Experts say that the impact of the River Club development will extend beyond the historical and sacred. Jens Horber, an urban planner in Cape Town, notes that the project is located in a floodplain that plays a vital role in absorbing stormwater from the Liesbeek and Black rivers which flow from Table Mountain slopes as well as the Tygerberg Hills and the northwestern parts of the Cape Flats.

“To approve such a large development in a vital floodplain is a risk to city infrastructure and finances, surrounding properties, and to physical safety,” Horber writes in the Daily Maverick. “This is the development’s fundamental flaw.”

He notes that the construction violates multiple local development plans such as the Floodplain and River Corridor Management Policy and the Management of Urban Stormwater Impacts Policy, both of which were drawn up in 2009, as well as the Table Bay District Plan of 2012.

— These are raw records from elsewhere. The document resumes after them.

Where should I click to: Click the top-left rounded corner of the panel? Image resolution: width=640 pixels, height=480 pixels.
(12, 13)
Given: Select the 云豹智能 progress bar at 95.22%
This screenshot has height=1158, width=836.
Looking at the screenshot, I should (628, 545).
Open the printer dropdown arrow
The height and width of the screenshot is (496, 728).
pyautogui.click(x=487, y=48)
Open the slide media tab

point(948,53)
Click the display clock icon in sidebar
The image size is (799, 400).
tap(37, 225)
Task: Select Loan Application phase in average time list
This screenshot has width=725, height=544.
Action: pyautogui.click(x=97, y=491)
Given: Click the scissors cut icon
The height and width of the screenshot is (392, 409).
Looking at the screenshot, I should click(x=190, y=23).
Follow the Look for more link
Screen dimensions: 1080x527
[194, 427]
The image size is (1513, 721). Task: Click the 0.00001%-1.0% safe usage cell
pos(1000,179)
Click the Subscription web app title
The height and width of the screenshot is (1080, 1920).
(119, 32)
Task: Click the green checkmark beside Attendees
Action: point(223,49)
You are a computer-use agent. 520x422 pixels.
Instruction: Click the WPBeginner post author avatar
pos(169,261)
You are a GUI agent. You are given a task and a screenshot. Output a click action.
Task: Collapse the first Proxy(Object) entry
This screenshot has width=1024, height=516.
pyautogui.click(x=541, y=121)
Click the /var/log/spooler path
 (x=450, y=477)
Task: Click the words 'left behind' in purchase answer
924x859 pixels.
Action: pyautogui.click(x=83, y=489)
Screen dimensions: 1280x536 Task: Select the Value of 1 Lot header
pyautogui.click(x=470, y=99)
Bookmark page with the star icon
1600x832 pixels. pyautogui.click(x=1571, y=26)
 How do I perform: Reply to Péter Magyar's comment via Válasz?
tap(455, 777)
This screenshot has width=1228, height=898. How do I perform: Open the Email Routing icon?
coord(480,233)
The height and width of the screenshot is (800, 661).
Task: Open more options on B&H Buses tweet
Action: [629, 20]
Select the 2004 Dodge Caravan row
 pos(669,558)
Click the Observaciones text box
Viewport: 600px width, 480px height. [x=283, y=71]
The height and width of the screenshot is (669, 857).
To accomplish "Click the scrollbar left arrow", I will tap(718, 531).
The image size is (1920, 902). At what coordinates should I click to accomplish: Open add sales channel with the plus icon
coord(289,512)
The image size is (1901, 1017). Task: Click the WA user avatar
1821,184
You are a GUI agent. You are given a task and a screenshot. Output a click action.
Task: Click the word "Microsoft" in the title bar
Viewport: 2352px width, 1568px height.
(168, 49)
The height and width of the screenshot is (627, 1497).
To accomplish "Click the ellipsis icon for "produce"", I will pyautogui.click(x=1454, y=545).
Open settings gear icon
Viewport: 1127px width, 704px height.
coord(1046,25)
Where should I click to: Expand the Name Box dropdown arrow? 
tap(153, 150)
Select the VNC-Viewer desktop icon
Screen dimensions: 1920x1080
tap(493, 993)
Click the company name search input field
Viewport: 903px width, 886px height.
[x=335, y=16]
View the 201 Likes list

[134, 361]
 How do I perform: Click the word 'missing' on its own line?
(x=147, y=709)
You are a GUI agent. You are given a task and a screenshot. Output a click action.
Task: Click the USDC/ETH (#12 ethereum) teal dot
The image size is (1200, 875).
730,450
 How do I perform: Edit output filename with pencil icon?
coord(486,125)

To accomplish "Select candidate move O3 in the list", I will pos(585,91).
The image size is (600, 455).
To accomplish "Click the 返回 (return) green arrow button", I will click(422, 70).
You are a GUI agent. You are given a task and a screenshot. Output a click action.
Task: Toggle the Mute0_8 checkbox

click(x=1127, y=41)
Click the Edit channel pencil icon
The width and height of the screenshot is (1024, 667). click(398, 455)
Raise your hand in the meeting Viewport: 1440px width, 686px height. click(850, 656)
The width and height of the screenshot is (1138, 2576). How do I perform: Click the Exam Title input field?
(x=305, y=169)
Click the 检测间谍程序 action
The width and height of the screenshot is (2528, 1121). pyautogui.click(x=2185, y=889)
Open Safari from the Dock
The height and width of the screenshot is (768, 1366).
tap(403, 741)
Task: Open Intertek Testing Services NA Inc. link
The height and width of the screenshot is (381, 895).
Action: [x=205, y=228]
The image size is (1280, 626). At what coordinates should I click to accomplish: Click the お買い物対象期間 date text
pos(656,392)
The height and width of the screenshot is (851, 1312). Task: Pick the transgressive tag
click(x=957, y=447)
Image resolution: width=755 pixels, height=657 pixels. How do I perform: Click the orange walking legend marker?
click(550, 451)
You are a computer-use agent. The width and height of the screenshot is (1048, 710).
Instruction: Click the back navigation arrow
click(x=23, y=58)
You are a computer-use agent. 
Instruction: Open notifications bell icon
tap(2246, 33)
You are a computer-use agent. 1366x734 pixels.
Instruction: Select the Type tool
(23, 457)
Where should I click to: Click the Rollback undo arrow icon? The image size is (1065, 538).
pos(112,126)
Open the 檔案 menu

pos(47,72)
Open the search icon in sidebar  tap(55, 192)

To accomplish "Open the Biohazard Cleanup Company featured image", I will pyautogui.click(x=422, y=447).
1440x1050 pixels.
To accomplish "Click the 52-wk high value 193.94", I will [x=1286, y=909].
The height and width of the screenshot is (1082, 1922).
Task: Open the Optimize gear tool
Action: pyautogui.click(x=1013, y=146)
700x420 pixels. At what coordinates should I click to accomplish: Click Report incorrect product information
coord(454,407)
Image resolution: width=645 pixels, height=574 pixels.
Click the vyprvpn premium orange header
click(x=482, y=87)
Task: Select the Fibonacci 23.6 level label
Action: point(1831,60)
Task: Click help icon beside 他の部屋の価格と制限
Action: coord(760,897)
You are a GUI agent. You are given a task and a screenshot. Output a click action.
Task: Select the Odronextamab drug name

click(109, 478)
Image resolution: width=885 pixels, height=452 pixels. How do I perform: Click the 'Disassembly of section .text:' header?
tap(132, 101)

Indeed, the city of Cape Town’s own Environmental Management Department opposed the River Club development on 12 different grounds including the “significance of the habitat of the Liesbeek River, and the need to maintain the ecological linkages across the River Club site, for frogs, otters and birds which move to and from the Liesbeek River and the Raapenberg wetlands, noted by various specialists and members of the public.”

Despite the fact that construction has already begun, Liesbeek Leisure Properties Trust’s plans could yet be halted. The Goringhaicona Khoena Council has asked Cape Town's High Court to review the city's approval of the project and to halt all construction.

“A more fitting use of the site would be as a truly publicly accessible indigenous heritage park, not a private golf course as it has been, or the privately owned, access-controlled and securitised open space that is planned as part of the dense approved development,” writes Horber who believes that the site could be revegetated and restored.

And Jenkins notes that there are other suitable sites for Amazon. "The reason why this development is so expensive is because it's on a floodplain," he told the BBC. "If Amazon and the developer could take its money and build the same scale development off this flood plain, you'd find the size of the development three to four times bigger, which means you'd be able to employ exponentially more people.”